--- START ---

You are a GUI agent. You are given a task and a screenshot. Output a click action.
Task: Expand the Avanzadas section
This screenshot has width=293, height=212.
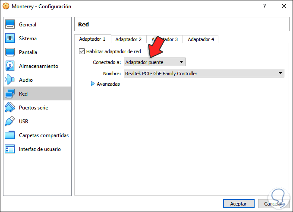pos(105,84)
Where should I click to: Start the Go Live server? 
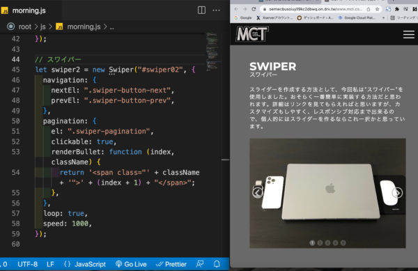[x=131, y=264]
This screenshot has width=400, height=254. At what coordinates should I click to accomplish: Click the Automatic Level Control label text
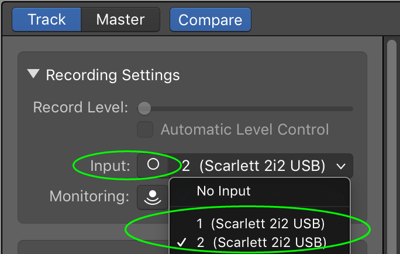(244, 129)
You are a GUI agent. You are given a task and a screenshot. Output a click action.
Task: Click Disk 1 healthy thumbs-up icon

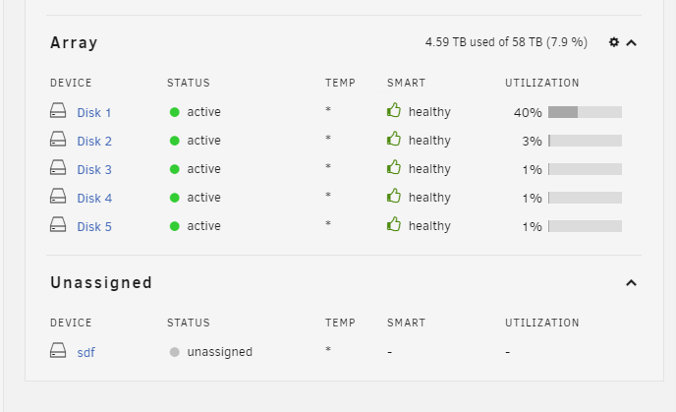pos(394,110)
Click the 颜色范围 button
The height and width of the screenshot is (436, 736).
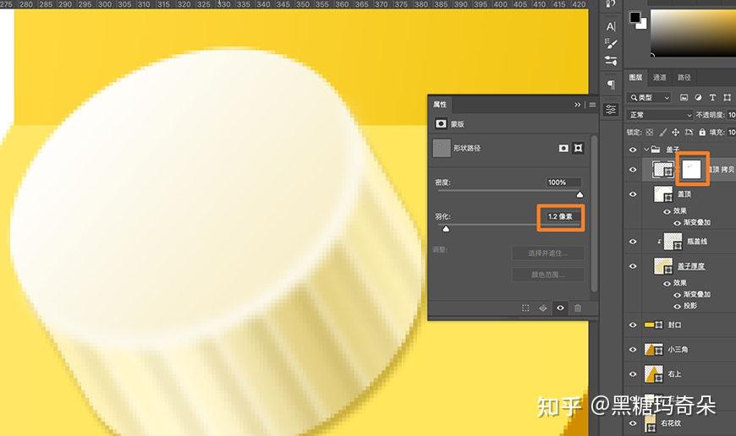point(548,275)
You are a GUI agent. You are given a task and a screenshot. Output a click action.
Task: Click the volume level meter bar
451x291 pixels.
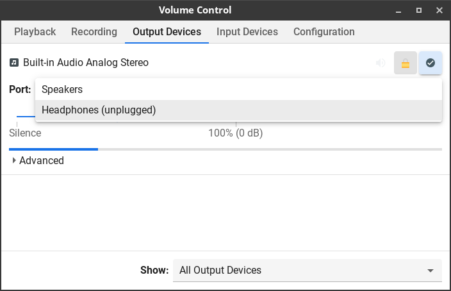click(x=226, y=149)
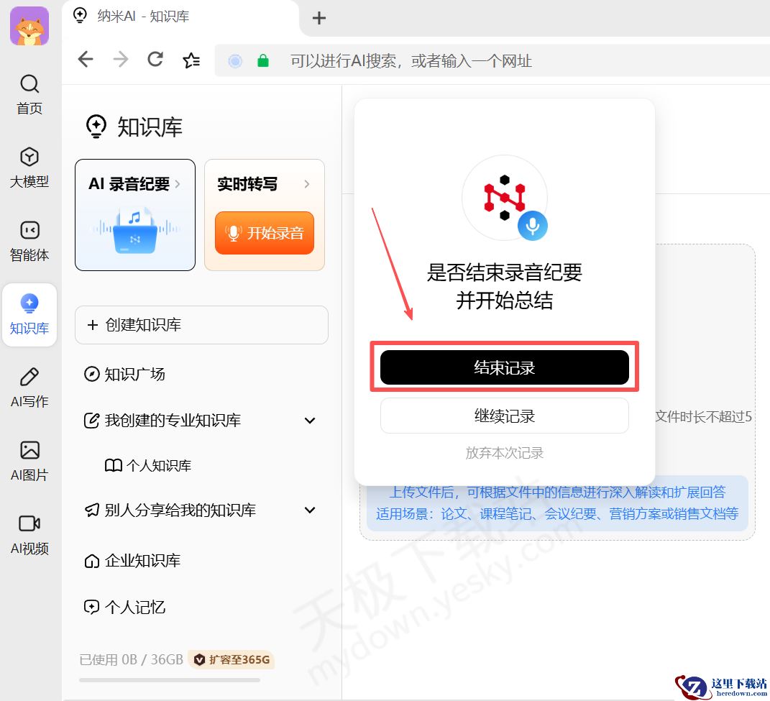Open a new browser tab
This screenshot has height=701, width=770.
[318, 19]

--- END ---

WHAT TO WORK ON
From the first line of the material down to the line containing "Task: Click the volume level meter bar", inclusive, return each line exactly, skipping any picture.

RESPONSE TO THIS TASK
You are a GUI agent. You are given a task and a screenshot. Output a click action.
Task: Expand the Avanzadas section
This screenshot has width=293, height=212.
pos(105,84)
Where should I click to: Start the Go Live server? 
[x=131, y=264]
This screenshot has width=400, height=254. At what coordinates should I click to accomplish: Click the Automatic Level Control label text
(244, 129)
You are a GUI agent. You are given a task and a screenshot. Output a click action.
Task: Click Disk 1 healthy thumbs-up icon

pos(394,110)
Click the 颜色范围 button
The height and width of the screenshot is (436, 736).
point(548,275)
You are a GUI agent. You are given a task and a screenshot. Output a click action.
Task: Click the volume level meter bar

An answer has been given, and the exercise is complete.